Kaum hatten sie Dayr az-Zor erreicht, sind die Männer schon wieder mit dem Bus verschwunden. Nach Bezug der Zimmer macht sie sich auf, sich hier umzusehen. Der soq soll hier zwar nicht so gross sein wie in Halab. Aber deutlich bunter, weil hier die Söhne der Wüste aus der Gegend ihre Waren verkaufen und den Bedarf besorgen.
Sie will sich eindecken mit etwas Proviant für die weitere Reise. Ma, tamar, birra. Hier kann man sich anscheinend richtig unbeliebt machen, wenn man nach birra fragt. Sie sind in einer anderen Zeit und Kultur gelandet. Ältere Frauen hier tragen eine Art Rüschentischdecke über Haupt und Körper.
Zwei Geschäfte weiter bietet der Besitzer Alkohol, soweit das Auge reicht. Whiskey und Schnaps, soviel davon, dass man blind werden könne. Sie hat sich gleich mal 4 Stella für die nächsten Tage auf Halde gelegt.
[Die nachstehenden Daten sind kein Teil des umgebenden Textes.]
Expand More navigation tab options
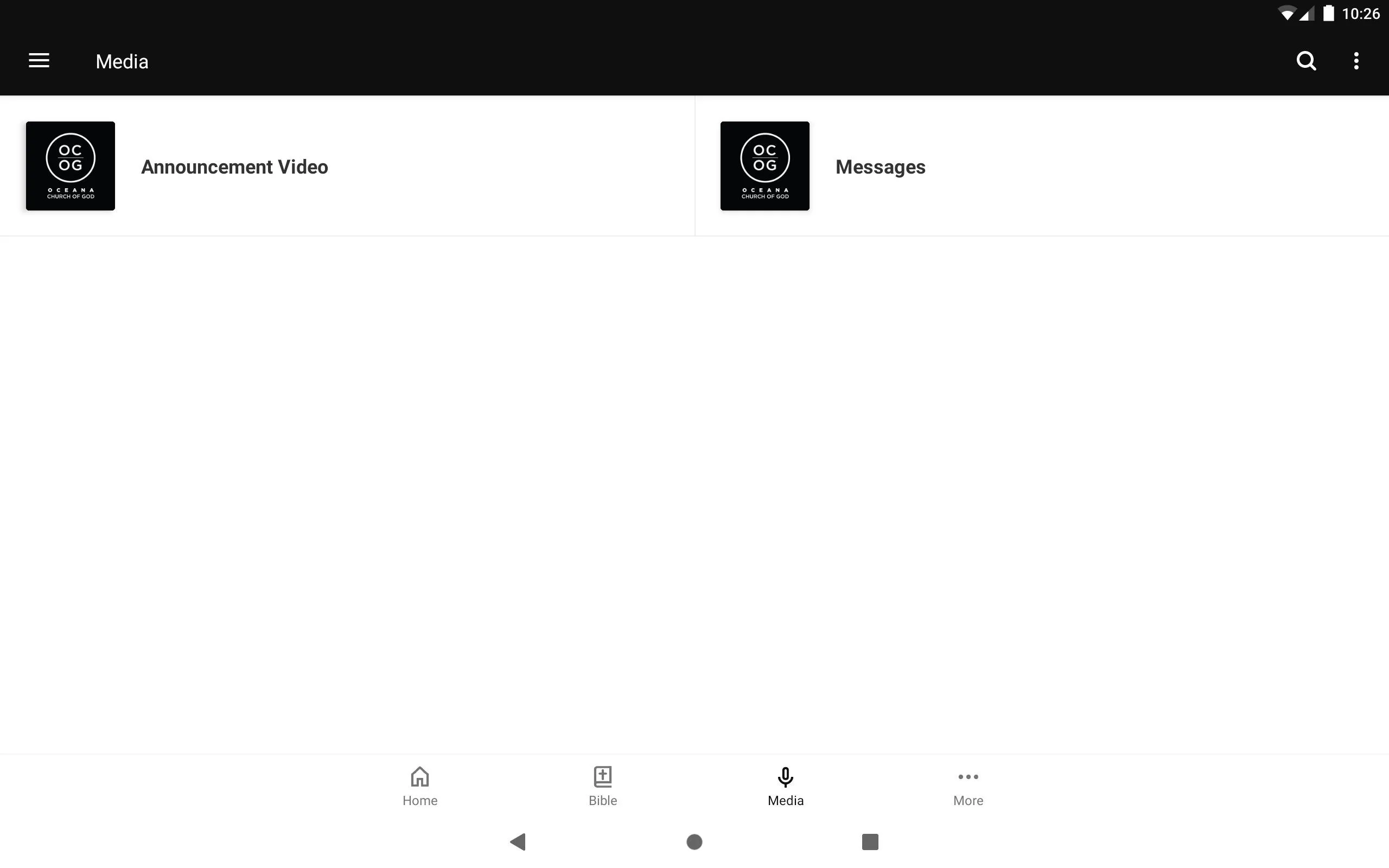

Als sie so am Strassenrand sitzt, um darauf zu warten, dass ihre beiden Ahmads wieder mit dem Bus zurückkommen, hält ein Radfahrer. Ein ungewohntes Bild. In manchen arabischen Staaten gilt das Fahrrad als Esel des Satans. Nach der Frage nach dem Woher war eine Laudatio auf Almanyia fällig. Eine Lobeshymne auf Almanyia, Almanyia, Almanyia. Das hat natürlich seinen Preis: sie solle ihm 15 EURO geben. La! Na, dann solle sie ihm eben 15 $ geben. La! Für seine Darbietung hätte er eigentlich mehr verdient.
Mit Ahmad ist sie um 2007 zum Abendessen verabredet. Nicht ganz einfach in diesem eigenartig anmutenden Ort, an Essen zu kommen. Die Restaurants sind hier während des Ramadans komplett geschlossen. Nicht einmal nach Sonnenuntergang findet man hier etwas öffentlich zu essen. Sie geben noch nicht ganz auf, fahren mit dem Taxi in die madina. Einzig ein Laden bietet Pizza Ketchup and some pastries to go. Mit dem Taxi wieder zurück zur Fussgängerbrücke. Der Platz ist eingerichtet für Picknicks unter freiem Himmel. Den Rest des Essens verfüttern sie an die streunenden Katzen, die sich hier auf Essensreste von Picknickern eingerichtet haben. Der Ramadan macht auch ihnen ganz schön zu schaffen. Nach Gesprächen um Leben und Lieben machen sie sich zu Ahmad dem Fahrer auf in einem Cafe. Niemand dort, der sie dort nicht bemerkt. Alle Augenpaare auf sie gerichtet, dringt sie doch in diese exklusive Männerdomäne ein. Auf den Weg zurück ins Hotel Ziad lässt ein Mann von ihr nicht ab. Verfolgt sie, wird schneller. Grabscht sie von hinten. Wow, war sie erschrocken, bleibt abrupt stehen, dreht sich um. Muss ihn angesehen haben. Er weicht zurück. Mit sicherem Abstand blieb er wie angewurzelt stehen. Wie ein ängstliches Tier hat er sie angesehen. Sie wird diesen Blick so schnell nicht vergessen. Setzt ihren Weg fort. Lässt ihn zurück.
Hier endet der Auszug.